Mme Françoise Fillon. Je parlerais de freins psychosociologiques, plutôt que seulement psychologiques. Les femmes sont aujourd’hui victimes à la fois de l’autocensure et des discriminations, voire du sexisme. D’où la division actuelle du travail en métiers « féminins » et « masculins ». Je vous renvoie au rapport de Brigitte Grésy, auquel j’ai participé, sur les relations de travail entre les femmes et les hommes.

Le conseil en orientation et la formation doivent jouer un rôle stratégique dans la lutte contre cette division genrée du travail. Celle-ci nuit aux femmes – en témoigne l’écart de 27 % entre leurs rémunérations et celles des hommes, temps partiel inclus – et n’est plus compatible avec une société où de plus en plus de femmes vivent seules et élèvent seules leurs enfants, où il n’est plus question de salaire d’appoint et où les femmes ont autant besoin que les hommes de sécuriser leur avenir professionnel. Le plan de formation doit leur offrir des perspectives de mobilité promotionnelle et fonctionnelle.

Les femmes travaillent dans des métiers et des secteurs moins bien rémunérés que ceux qui emploient les hommes. Pour rétablir l’égalité, il faut par conséquent promouvoir la mixité des métiers et des professions, donc celle de l’orientation et des conduites de carrière. Ce chantier a été ouvert au niveau ministériel. J’y œuvre également pour le conseil général de Seine-Saint-Denis dans le cadre d’un projet lancé par Martin Hirsch : nous avons travaillé pendant trois ans avec tous les conseillers en formation, insertion et orientation des jeunes, afin de permettre à ces derniers, garçons et filles, de sortir des sentiers battus.

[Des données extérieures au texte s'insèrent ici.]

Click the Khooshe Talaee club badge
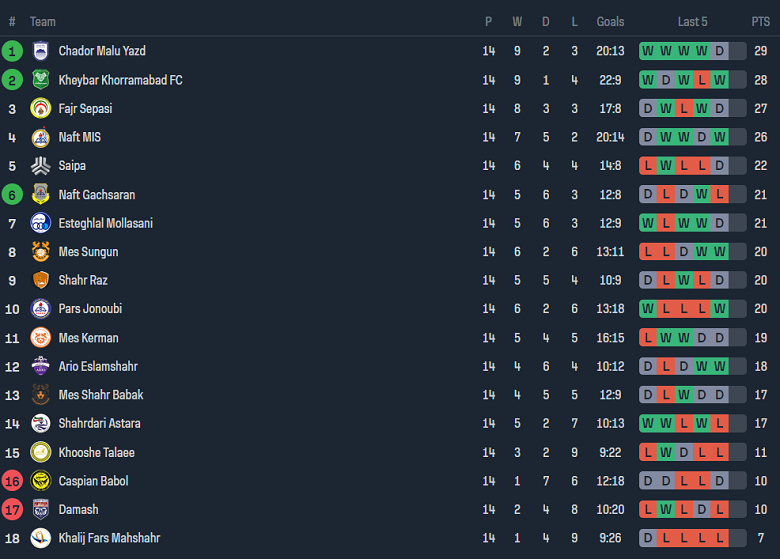Screen dimensions: 780x559 (40, 452)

En matière de mobilité ascensionnelle – qui a légèrement progressé dernièrement –, la gestion prévisionnelle des emplois et des compétences (GPEC) est un formidable outil pour étudier la pyramide des âges, les besoins en qualifications techniques, etc., afin de promouvoir les femmes grâce aux différentes méthodes existantes – « assertivité », mentoring, tutorat... – et de les orienter vers des filières techniques mieux rémunérées. Les entreprises qui l’ont fait en constatent les effets positifs sur le climat social, le développement des compétences, l’exercice des métiers.

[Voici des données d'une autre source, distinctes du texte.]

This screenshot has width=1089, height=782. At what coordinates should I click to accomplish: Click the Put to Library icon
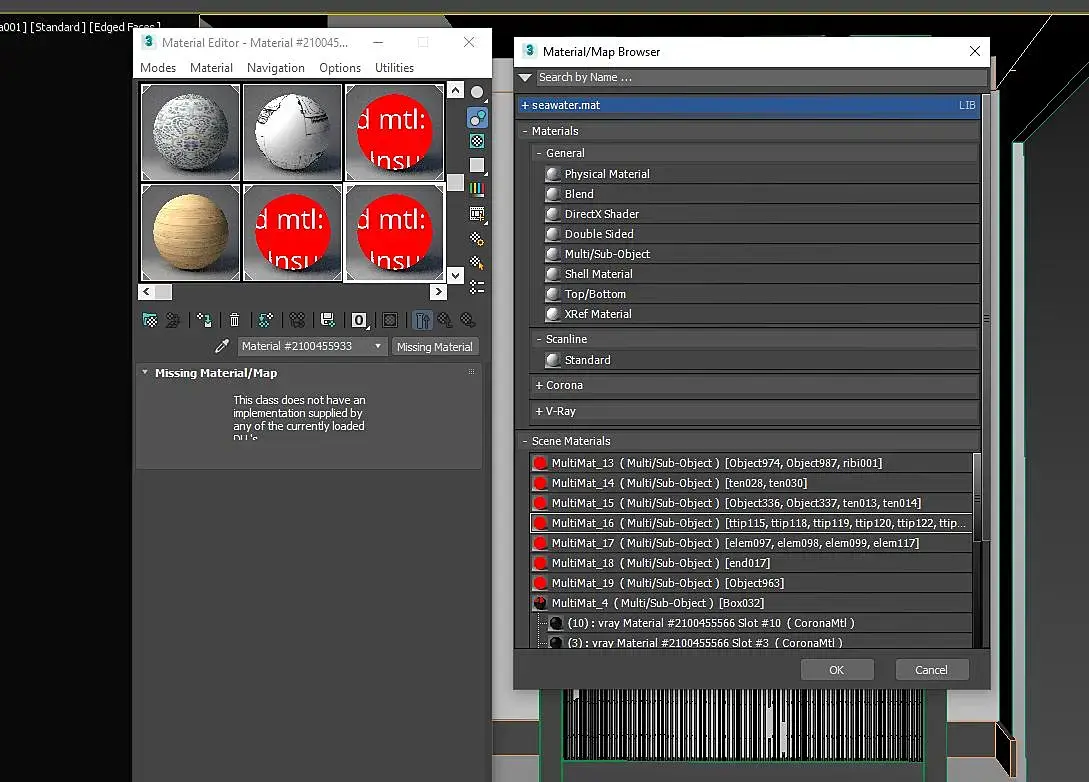[326, 320]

Mme Ségolène Neuville. Les entreprises font souvent valoir qu’elles n’ont pas de vestiaires pour femmes.

Mme Françoise Fillon. On invoque souvent, en effet, l’obligation de prévoir des vestiaires et sanitaires séparés, liée à la division genrée du travail. Mais les entreprises peuvent financer leur installation en faisant appel à la délégation régionale aux droits des femmes et à l’égalité, dans le cadre du contrat de mixité. Cette objection masque donc d’autres résistances, que la formation, appuyée sur des arguments chiffrés, peut vaincre. Encore faut-il assurer la formation générale, qui fait défaut : c’est un vaste chantier de plus.

Mme la présidente Catherine Coutelle. A-t-on les moyens de mesurer la compétitivité des entreprises où prévaut la mixité ?

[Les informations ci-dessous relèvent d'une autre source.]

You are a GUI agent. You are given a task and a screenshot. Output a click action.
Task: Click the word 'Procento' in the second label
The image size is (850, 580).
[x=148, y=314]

Mme Garance Yverneau. Une étude de McKinsey montre que la présence de femmes au sein des organes de direction accroît les bénéfices de l’entreprise.

Mme Françoise Fillon. On a bien vu lors de la crise financière que les entreprises qui ont pris le moins de risques étaient celles dont les états-majors comptaient la plus forte proportion de femmes. Contrairement à un stéréotype de genre, les femmes ont ainsi montré qu’elles pouvaient être de fines stratèges en matière financière.

Pourtant, pour avoir travaillé sur le rapport des femmes à l’argent dans le cadre d’un programme européen, je confirme que le salaire ne fait pas partie des critères de choix professionnels des femmes, et que les conseillers – hommes ou femmes – qui les accompagnent ne sont pas formés à appeler leur attention sur cet aspect.

Mme Sylvie Brunet. Je doute que le comportement managérial des femmes soit aussi différent de celui des hommes que vous le dites. C’est la manière d’exercer le pouvoir dans l’entreprise qu’il faut réformer, plutôt que la proportion de femmes et d’hommes.

Au demeurant, pourquoi vouloir s’appuyer sur des indicateurs d’efficacité économique pour défendre le droit à l’égalité ? Il s’agit tout simplement d’un droit humain. On ne doit pas être écarté de certains métiers ou de certaines compétences parce que l’on est une femme. C’est encore trop souvent le cas.

L’essentiel est d’agir en amont, sur les stéréotypes. Il faut également passer par la loi, sans quoi ce combat est voué à l’échec. Mais, comme par hasard, c’est depuis l’adoption de la loi introduisant des quotas de femmes dans les conseils d’administration et de surveillance que l’on a vu apparaître des formations d’administrateur !

S’agissant du temps partiel, on utilise dans certaines branches le passeport formation pour garantir une forme de traçabilité aux femmes « multi-employeurs », qui peinent à organiser un parcours de formation, surtout en vue d’une qualification.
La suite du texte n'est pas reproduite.